Dolewska. ‘Holding’ is a series of photographic

images Dolewska made of actual Sheriff Court

interiors. She writes in her short introduction

about the intricacies, boundaries and limits that

surround the law and the legal system, and that

shape the space where knowledge and power

determine validity and truth. How intriguing

that photography – the two dimensional

artistic medium par excellence – should be the

chosen one to explore the interior aspects of

a problematic which the finest literature has

defined as indefinitely impenetrable!

The most immediate and mundane elements of

the implausibility of such a mission to the heart of

‘The Law’, however, must have been encountered

in the general injunction against photography in

the interiors of Scottish courthouses. Naturally

Dolewska must have sought special permission

from the Scottish Court Service to make these

images. On a practical level this would have

entailed examination of Sheriff Court timetables

(most courts are in operation for the full five

day working week), arranging and booking

for an extended period of free time, setting up

equipment, lights and choosing objects and

angles for shots etc. Given that the shots she took

are all of publically accessible areas and views

(i.e. apart from one image of a holding cell, there

are no shots of behind the scenes, none of jury

rooms, of shrieval accommodation, of circulation

etc.), we might wonder what is the nature and

the scope of that injunction on photography

in the courtroom?

The Scottish Court Service, transvested

metaphorically in the fur coat, sharp nose and

long thin Tartar beard of Kafka’s guardian, plays

an administrative rather than a judicial role in the

court system. This secular body allows the public

access to these interiors, to view and enjoy these

furnitures and fittings only while the process –

the engagement of knowledge and power in the

assessment of validity and truth, as Dolewska has

it – is in session, that is, underway and in performance.

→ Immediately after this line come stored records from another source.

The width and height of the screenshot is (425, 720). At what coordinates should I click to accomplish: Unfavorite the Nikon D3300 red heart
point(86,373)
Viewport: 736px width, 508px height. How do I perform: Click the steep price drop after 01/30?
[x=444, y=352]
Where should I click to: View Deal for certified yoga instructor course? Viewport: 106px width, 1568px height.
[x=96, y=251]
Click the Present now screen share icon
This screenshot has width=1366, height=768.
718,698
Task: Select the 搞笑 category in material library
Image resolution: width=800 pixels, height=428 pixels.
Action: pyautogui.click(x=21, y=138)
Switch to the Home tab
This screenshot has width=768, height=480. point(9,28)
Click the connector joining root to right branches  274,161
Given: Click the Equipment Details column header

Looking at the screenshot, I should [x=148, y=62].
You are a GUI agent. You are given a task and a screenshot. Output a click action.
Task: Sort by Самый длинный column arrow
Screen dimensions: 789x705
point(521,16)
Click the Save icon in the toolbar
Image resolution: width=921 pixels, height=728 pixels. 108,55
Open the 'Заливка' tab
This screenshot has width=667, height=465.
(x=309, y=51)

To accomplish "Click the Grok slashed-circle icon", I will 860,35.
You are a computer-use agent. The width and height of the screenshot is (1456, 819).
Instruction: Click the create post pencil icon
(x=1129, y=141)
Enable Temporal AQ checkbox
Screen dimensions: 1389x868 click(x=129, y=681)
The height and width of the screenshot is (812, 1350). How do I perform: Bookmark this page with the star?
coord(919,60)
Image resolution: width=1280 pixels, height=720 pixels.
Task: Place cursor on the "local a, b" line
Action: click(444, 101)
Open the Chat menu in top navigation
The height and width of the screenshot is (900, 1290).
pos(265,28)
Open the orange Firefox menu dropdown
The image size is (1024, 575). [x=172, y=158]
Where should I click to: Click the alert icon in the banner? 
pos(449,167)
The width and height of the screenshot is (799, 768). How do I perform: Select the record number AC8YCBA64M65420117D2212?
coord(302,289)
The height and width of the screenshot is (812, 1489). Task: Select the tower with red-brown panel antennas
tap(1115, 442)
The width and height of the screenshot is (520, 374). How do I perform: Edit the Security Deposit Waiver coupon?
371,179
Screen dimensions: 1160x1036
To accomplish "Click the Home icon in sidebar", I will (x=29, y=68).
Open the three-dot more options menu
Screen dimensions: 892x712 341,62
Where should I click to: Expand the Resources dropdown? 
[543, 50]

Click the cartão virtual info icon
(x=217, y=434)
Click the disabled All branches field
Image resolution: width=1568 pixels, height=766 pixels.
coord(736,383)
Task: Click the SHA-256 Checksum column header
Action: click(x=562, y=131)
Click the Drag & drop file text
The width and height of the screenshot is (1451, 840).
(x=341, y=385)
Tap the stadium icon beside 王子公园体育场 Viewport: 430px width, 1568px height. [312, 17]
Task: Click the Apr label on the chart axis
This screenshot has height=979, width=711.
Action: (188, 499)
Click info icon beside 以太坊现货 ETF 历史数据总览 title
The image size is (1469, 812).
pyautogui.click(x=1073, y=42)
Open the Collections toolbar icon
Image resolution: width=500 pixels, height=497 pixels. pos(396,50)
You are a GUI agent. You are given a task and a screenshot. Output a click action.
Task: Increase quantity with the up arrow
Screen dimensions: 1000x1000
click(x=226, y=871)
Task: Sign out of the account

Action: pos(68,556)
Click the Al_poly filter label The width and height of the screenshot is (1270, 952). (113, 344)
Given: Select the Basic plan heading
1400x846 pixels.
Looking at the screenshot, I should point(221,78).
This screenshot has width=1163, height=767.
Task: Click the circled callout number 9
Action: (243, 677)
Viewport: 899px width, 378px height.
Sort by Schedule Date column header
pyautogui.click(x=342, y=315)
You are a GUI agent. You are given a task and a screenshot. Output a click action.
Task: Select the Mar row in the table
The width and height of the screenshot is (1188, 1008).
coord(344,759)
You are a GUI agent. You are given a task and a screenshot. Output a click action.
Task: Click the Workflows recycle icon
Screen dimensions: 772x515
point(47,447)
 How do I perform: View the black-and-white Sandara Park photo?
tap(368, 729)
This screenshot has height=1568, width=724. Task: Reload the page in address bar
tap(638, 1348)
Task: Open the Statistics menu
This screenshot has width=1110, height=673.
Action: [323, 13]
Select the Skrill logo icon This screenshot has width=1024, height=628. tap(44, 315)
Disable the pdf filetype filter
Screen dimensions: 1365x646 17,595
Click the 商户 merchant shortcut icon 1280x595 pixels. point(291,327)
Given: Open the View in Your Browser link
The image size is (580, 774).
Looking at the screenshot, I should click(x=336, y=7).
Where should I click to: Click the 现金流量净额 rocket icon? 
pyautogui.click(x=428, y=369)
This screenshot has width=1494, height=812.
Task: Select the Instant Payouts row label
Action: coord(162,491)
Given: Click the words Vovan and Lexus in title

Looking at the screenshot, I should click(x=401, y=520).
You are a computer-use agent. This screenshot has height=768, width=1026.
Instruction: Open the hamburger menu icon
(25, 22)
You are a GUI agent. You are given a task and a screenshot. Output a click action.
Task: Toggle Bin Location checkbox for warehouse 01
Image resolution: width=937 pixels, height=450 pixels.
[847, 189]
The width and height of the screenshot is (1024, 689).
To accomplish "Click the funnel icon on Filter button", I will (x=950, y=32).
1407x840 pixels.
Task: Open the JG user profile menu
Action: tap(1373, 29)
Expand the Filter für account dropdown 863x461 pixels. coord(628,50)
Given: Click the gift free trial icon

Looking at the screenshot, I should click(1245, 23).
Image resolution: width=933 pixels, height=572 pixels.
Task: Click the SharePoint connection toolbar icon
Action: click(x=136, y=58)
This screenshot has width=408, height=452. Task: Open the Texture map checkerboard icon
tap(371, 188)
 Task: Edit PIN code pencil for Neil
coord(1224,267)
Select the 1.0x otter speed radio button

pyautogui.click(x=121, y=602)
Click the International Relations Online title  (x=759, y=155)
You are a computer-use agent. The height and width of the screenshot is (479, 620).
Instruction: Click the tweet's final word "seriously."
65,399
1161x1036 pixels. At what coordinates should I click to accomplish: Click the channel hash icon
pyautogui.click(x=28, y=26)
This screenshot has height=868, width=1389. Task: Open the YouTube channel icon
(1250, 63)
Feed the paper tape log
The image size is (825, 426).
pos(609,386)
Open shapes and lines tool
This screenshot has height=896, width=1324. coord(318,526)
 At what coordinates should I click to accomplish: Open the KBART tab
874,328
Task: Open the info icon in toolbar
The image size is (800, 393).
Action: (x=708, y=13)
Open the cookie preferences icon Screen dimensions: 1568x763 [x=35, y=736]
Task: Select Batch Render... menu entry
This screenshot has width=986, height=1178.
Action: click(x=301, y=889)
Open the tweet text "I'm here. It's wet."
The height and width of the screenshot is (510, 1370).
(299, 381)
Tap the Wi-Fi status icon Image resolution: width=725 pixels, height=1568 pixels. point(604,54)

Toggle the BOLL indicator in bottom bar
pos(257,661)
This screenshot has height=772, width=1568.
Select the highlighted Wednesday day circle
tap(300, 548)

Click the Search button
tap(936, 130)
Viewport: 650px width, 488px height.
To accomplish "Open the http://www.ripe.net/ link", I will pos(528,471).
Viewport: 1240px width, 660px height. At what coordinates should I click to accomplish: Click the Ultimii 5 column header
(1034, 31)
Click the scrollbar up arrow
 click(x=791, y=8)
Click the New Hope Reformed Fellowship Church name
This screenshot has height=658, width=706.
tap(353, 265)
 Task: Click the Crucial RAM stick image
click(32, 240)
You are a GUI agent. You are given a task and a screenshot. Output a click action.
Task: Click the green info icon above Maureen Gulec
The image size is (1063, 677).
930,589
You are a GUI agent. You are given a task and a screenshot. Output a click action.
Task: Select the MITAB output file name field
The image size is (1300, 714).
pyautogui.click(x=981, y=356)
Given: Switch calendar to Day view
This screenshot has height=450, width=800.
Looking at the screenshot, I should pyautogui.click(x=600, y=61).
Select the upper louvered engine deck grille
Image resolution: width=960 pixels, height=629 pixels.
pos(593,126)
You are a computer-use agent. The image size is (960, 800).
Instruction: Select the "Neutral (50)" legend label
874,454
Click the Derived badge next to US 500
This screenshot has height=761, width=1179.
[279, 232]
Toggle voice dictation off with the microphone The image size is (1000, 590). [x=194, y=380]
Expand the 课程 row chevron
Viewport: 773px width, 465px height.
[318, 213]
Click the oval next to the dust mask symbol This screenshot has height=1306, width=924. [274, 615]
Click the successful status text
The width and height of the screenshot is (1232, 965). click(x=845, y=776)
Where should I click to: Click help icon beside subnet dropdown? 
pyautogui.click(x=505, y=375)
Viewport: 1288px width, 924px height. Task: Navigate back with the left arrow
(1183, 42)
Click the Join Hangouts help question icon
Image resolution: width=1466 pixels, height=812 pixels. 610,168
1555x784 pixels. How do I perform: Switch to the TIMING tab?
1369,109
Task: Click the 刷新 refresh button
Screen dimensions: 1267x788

A ban on photography while witnesses,

accused and defendants occupy these precincts

might be thought considerate, humane and

prudent given the seriousness of the business at

hand. Yet the ban here normally (i.e. but for the

evident Dolewskan exception) runs to the images

of the empty and silent room too. Just what would

the illicit images supposedly bring to the surface

of the citizen’s consciousness that is undesirable?

What does Dolewska show?

No doubt there is a ‘punctum’, a Barthesian

agenbite of inwit with its sharp, provocative,

unexpected call to our human and communal

sensitivities, in each of these ostensibly banal,

unmoved or unmoving studies. Thus, the telling

stalk of the microphone visible beyond the

concealing curtain; the sag of the taped up hose

pipe as it hangs over the dock; the reflections in

the reinforced glass screens which hint at depths

and distances, compositions and the author’s

pose. But why do the authorities effectively create

a mystique around the otherwise banality of

these rooms by their general imposition of the

ban on photography? Is there a lingering notion

that these secular, civil, public spaces (-albeit

hierarchized in terms of position, height, access,

sound and sightlines appointed to each party in a

trial) somehow contribute to that formation of the

ethical human community, which is the process

of the law, in a way that could be damaged,

devalued or prejudiced by a widespread exposure

of, and familiarity with the nature of their out-ofhours mundanity? It is an idea all the more bizarre when we consider that the taking of photographs in an empty courtroom is not prohibited in some other jurisdictions (eg England & USA), and that Lord Gill’s recent report and recommendations for great changes in the Scottish court system also recommends that filming and broadcasting of Scottish court cases should be allowed.

Dolewska may be inside the building, she may

have special permission to inhabit and capture

on film the interior of the courtroom, but does

this guarantee her - or us, the viewers - any

greater access to the law than the countryman

of Kafka’s fable? She tells us she aims to

‘investigate surfaces’. Those are indeed what the

empty courtroom offers to us with its screens,

its partitions, its curtains, its windows with

blinds drawn, and its timber panelled walls

and doors. In her art, by definition, we are

excluded from circulations with depth. We are

not introduced to the theatre of justice here, but

to an idle processing unit with its pragmatic

and compromised divisions of space. There is

no lightning flash of truth nor ringing bells of

revelation; just fitted carpets, painted cast- iron

radiators and the timber veneer of a vacant dock.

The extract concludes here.